No domingo do primeiro turno, uma parte bem-pensante do país acordou sonhando que poderia viver em uma espécie de Portugal e sua geringonça social-democrática. Foi dormir temendo que talvez more em um lugar propenso a se tornar uma Turquia autocrática, ao menos dado a votar de modo conservador e religioso.
As pesquisas mais ajustadas de voto no segundo turno e os resultados mais mastigados do primeiro turno delineiam melhor esse quadro descrito aqui com a pena da galhofa: não somos Portugal ou Turquia. Mas deve ter dado para entender a metáfora.
Quem ainda não entendeu, ouça Hamilton Mourão (Republicanos), vice de Bolsonaro. Recém-eleito senador pelo Rio Grande do Sul, defendeu a mudança da composição do Supremo. Jair Bolsonaro (PL) foi na mesma linha. Já reiterou também que quer um STF "cristão". "Vai vendo", como diz o povo.
Bolsonaro estava agradando mais do que se imaginava. A nota do seu governo está no nível mais alto da série de pesquisas do Datafolha: 37% de "ótimo/bom". Era a aprovação que tinha na vigência do auxílio emergencial, no segundo semestre de 2020.
O saldo da avaliação ainda é negativo, pois o governo tem 40% de "ruim/péssimo". Mas, no trimestre final de 2021, baixara a 53% de "ruim/péssimo". A miséria explodiu no 2021 sem auxílio e sem emprego, no pior do morticínio da epidemia, essa esquecida.
Com o aumento rápido do número de empregos, no começo deste ano, Bolsonaro se recuperou, bem mais do que se supunha. Mas a economia da vida cotidiana, emprego e inflação, não parece explicar muito desta eleição. Por falar em outros assuntos, registre-se que, neste segundo turno, Bolsonaro bate Lula por 66% a 34% entre os evangélicos.
Entre aqueles que declaram ter renda familiar mensal acima de 2 salários mínimos, Bolsonaro vence a eleição. Essas pessoas são "ricas" apenas na estatística fria de estratificação por renda. Muitas delas querem plano de saúde, não o SUS. Desconfiam do Estado. Querem empreender. De resto, boa parte do povo parece não ter se importado com as reformas da Previdência ou a trabalhista, cavalos de batalhas perdidas da esquerda. Pelo menos, quase metade vota em quem as defendeu.
Lula da Silva (PT) vai até agora barrando um resultado ainda melhor de Bolsonaro, mas outros números mostram o relativo fracasso da oposição.
Esquerda e assemelhados costumam ter algo entre um quarto ou pouco mais dos votos para deputado federal. Em 2018, tiveram 29,1%. Em 2022, baixaram para 26,2%, em particular por causa de PSB e PDT. O PT cresceu, mas de 10,3% para 11,3%. Com Lula puxando voto, com as atrocidades de Bolsonaro, com pobreza enorme, com tudo, cresceu apenas isso.

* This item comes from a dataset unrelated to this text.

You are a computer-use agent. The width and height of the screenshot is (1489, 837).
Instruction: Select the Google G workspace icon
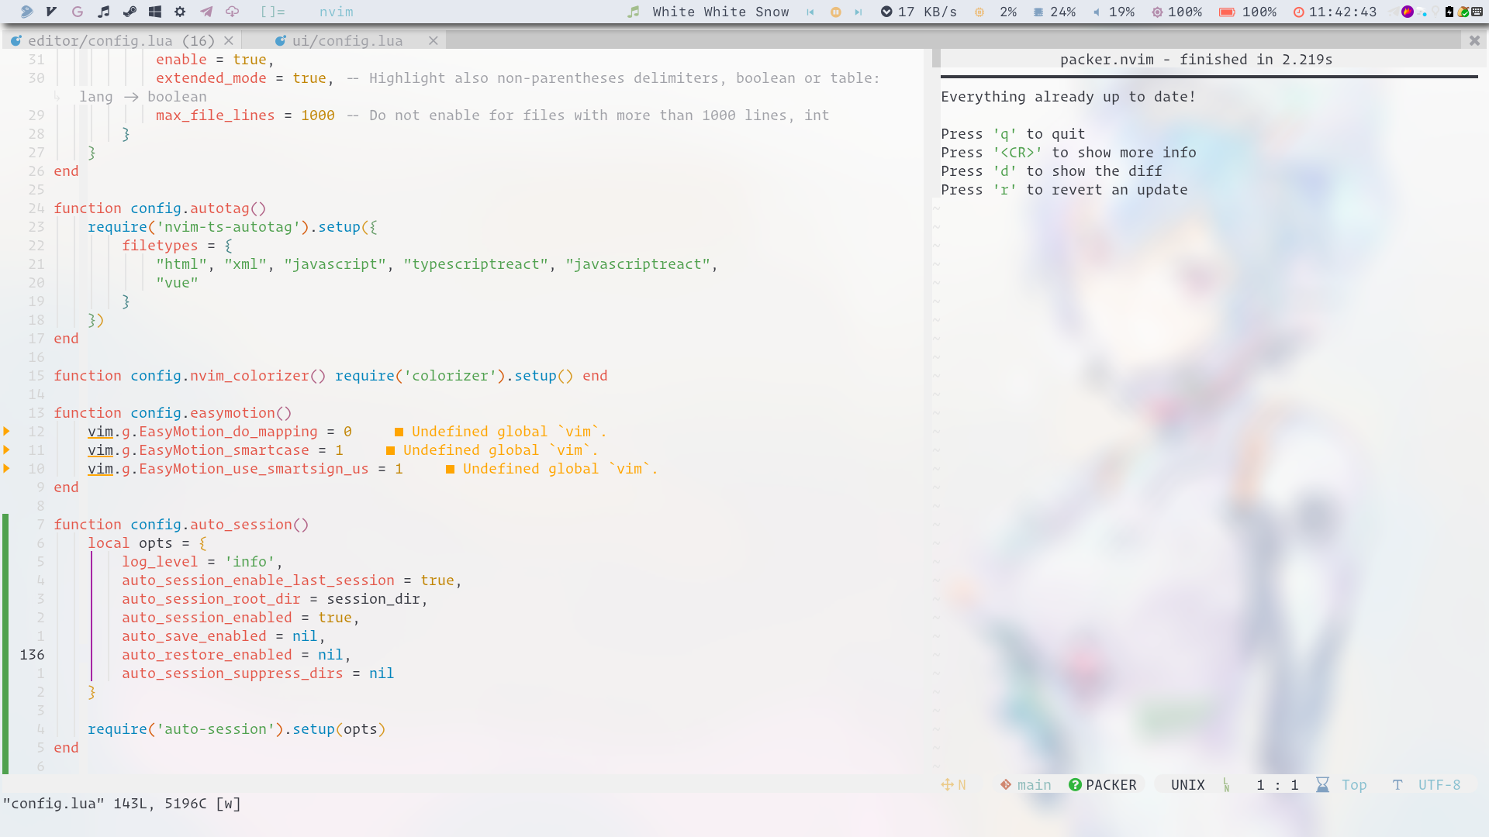pos(78,12)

Claro, faz tempo que a política local é dominada por sublegendas do centrão. A esquerda ou coisa que o valha jamais conseguiu falar com esse Brasil profundo —e nem mesmo o PSDB de tempos melhores o fez. Lula falava, ainda fala. FHC e seu Plano Real conversaram com essas pessoas. Seus partidos, muitíssimo menos.

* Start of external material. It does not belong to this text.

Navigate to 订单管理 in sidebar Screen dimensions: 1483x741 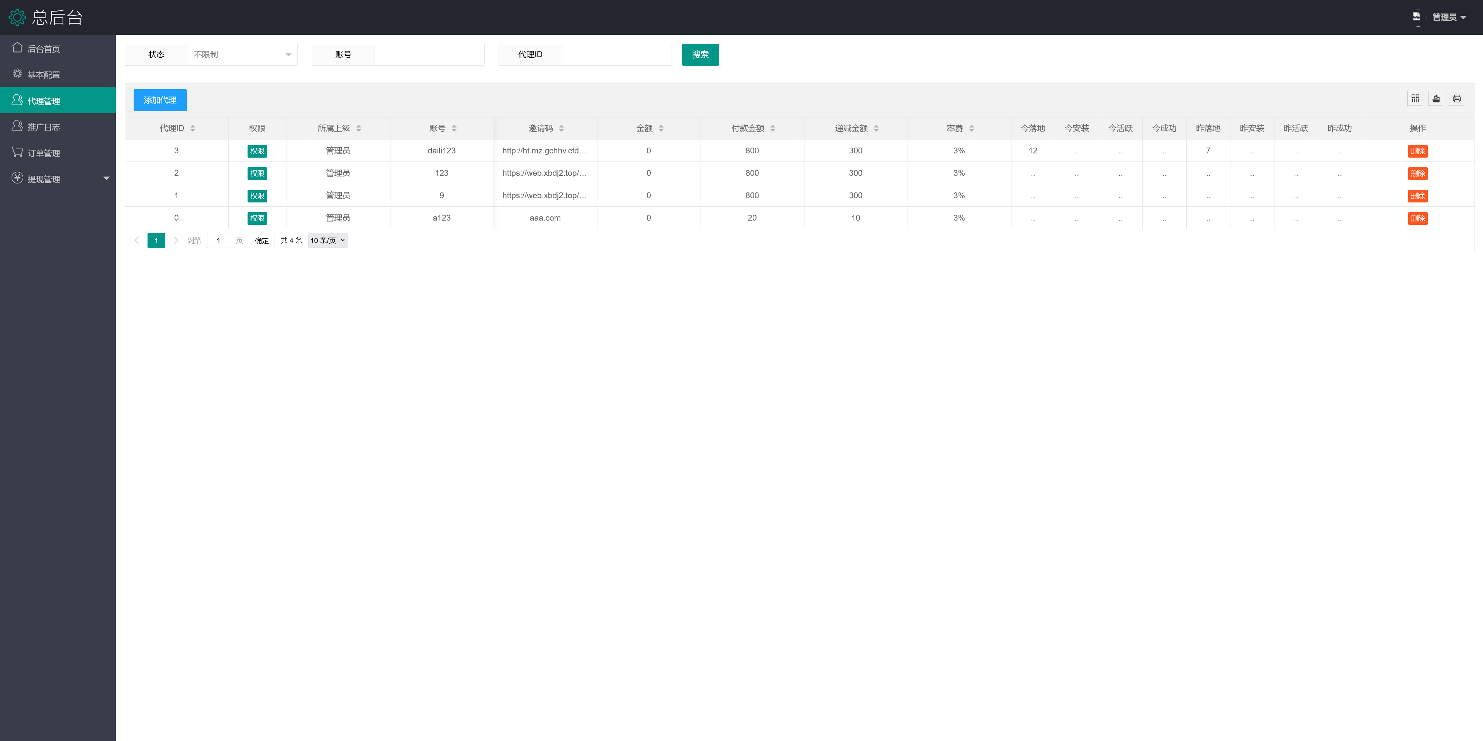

A diferença desta eleição é que as sublegendas do centrão se tornaram protagonistas, são mais direitistas e tiveram ainda mais eleitores. O blocão PL, União Brasil, PP e Republicanos teve 41,4% dos votos para a Câmara, aumento de quase 29% ante 2018.
Como disse Arthur Lira (PP-AL), príncipe do centrão e um dos regentes bolsonarianos, o Congresso eleito "foi feito para a permanência, a manutenção do governo Bolsonaro para os próximos quatro anos".
Uma vitória de Lula bagunça esse cenário, óbvio. Mas o petista e a esquerda jogariam o restante do campeonato na retranca. Precisam de um novo esquema tático e estratégico.